Archivmeldung vom 25.03.2014

Bitte beachten Sie, dass die Meldung den Stand der Dinge zum Zeitpunkt ihrer Veröffentlichung am 25.03.2014 wiedergibt. Eventuelle in der Zwischenzeit veränderte Sachverhalte bleiben daher unberücksichtigt.

Freigeschaltet durch Manuel Schmidt
Ursula von der Leyen bei der Unterzeichnung des Koalitionsvertrages der 18. Wahlperiode des Bundestages (2013).
Ursula von der Leyen bei der Unterzeichnung des Koalitionsvertrages der 18. Wahlperiode des Bundestages (2013).

Foto: Martin Rulsch
Lizenz: CC-BY-SA-3.0-de
Die Originaldatei ist hier zu finden.

Bundesverteidigungsministerin Ursula von der Leyen (CDU) hat eine Überprüfung der Eignungsmerkmale für die Bundeswehr angekündigt - als eine Möglichkeit, die Bundeswehr als Arbeitgeber attraktiver zu machen. "Beispiel körperliche Fitness: Es stellt sich die Frage, ob jeder einzelne Soldat und jede einzelne Soldatin, gleich welche Aufgabe sie im Riesenkonzern Bundeswehr ausfüllt, tatsächlich einen langen Marsch mit schwerem Gepäck bewältigen können muss", sagte von der Leyen der "Rheinischen Post".

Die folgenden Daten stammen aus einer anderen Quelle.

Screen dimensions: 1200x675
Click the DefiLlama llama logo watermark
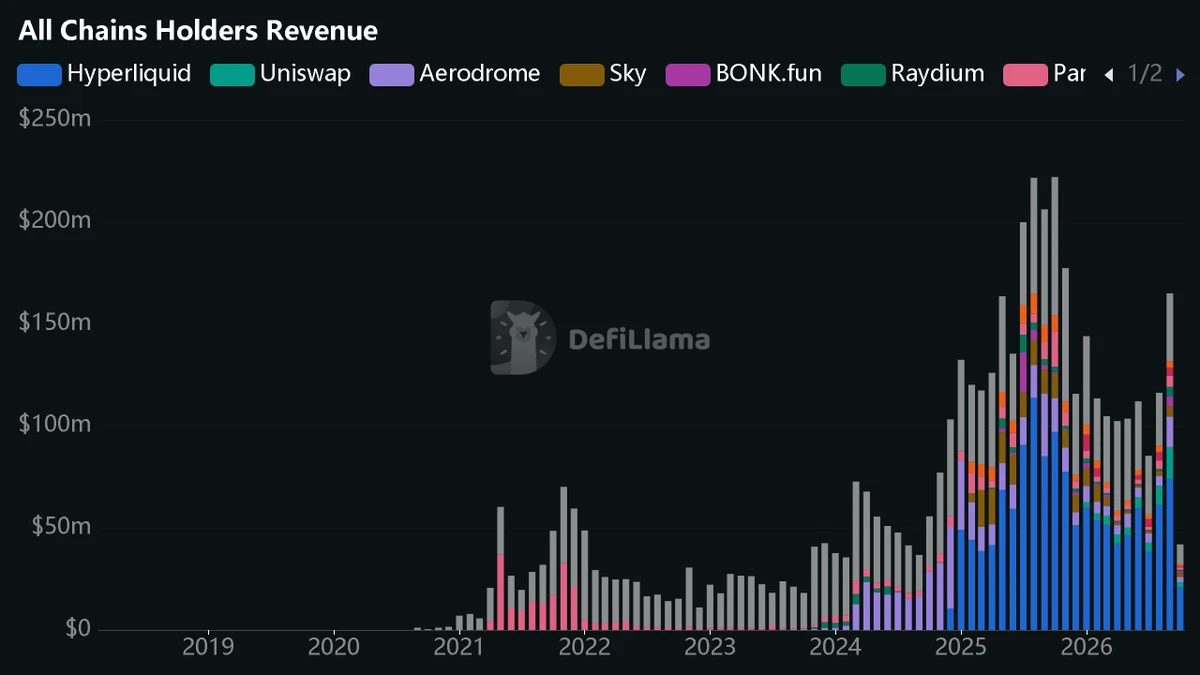[522, 338]
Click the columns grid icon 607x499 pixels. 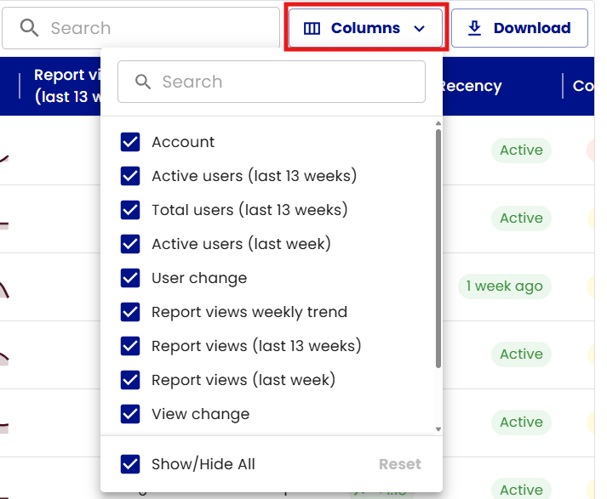pyautogui.click(x=312, y=29)
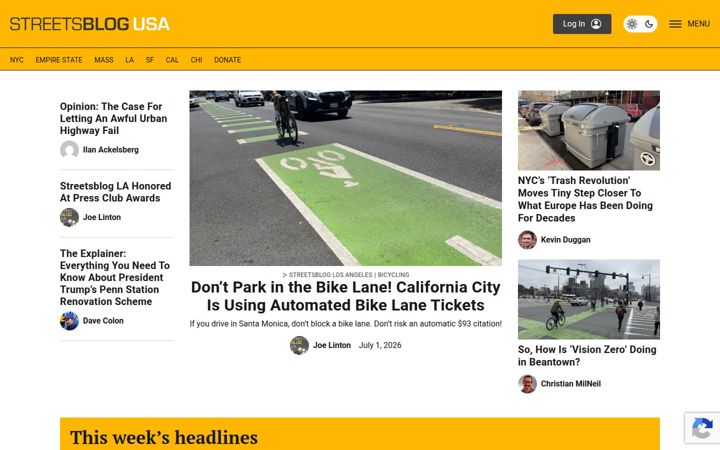720x450 pixels.
Task: Read the Awful Urban Highway opinion article
Action: [113, 118]
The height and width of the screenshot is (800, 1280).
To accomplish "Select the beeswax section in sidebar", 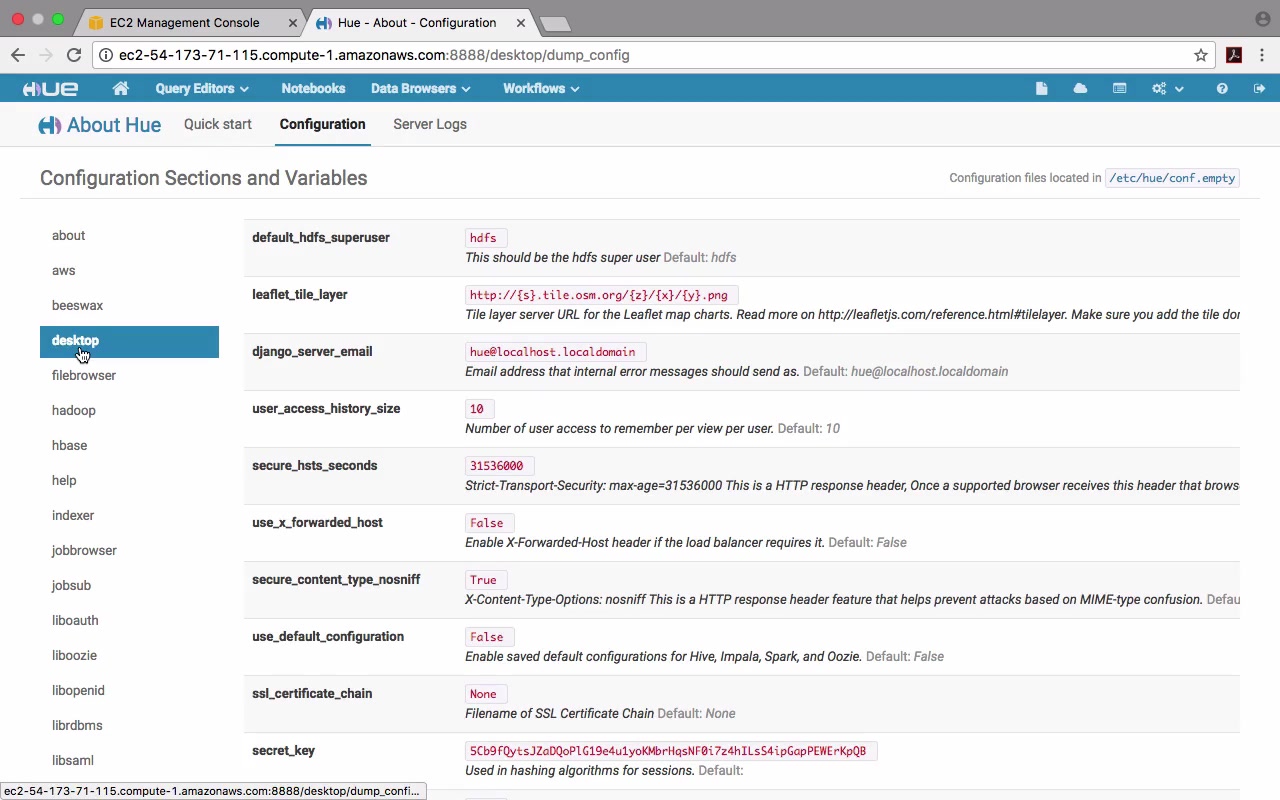I will tap(77, 306).
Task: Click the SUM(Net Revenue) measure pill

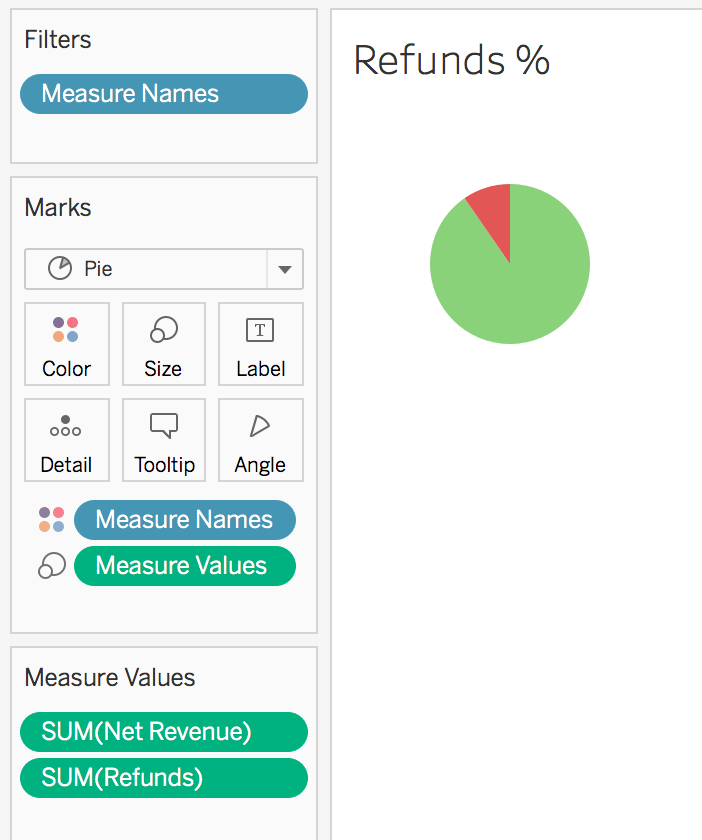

"Da müssen wir eher danach gehen, was eigentlich eine moderne, hochtechnisierte Armee braucht", betonte die Ministerin. Fitness sei immer gut, eine moderne Armee brauche aber ebenso die Fähigkeit zum vernetzten Arbeiten, soziale Kompetenzen, eine moderne "Unternehmenskultur" und ausgeprägtes Technikverständnis, sagte die CDU-Politikerin. "Für Menschen, die das bei der Bundeswehr einbringen wollen, dürfen wir nicht unnötige Hürden aufbauen."

Die Ministerin sagte zudem, dass die Bundeswehr immer ein besonderer Arbeitgeber sein werde, auch mit Blick auf die Auslandseinsätze. "Trotzdem müssen wir im Dienst zu Hause, der mehr als 90 Prozent des Alltags ausmacht, besser werden", so von der Leyen. Die Truppe müsse den "Anschluss an die moderne Arbeitswelt finden". Dies gelte bei Themen wie Teilzeit, mobiles Arbeiten, attraktive Karrierepfade und Vereinbarkeit von Beruf und Familie.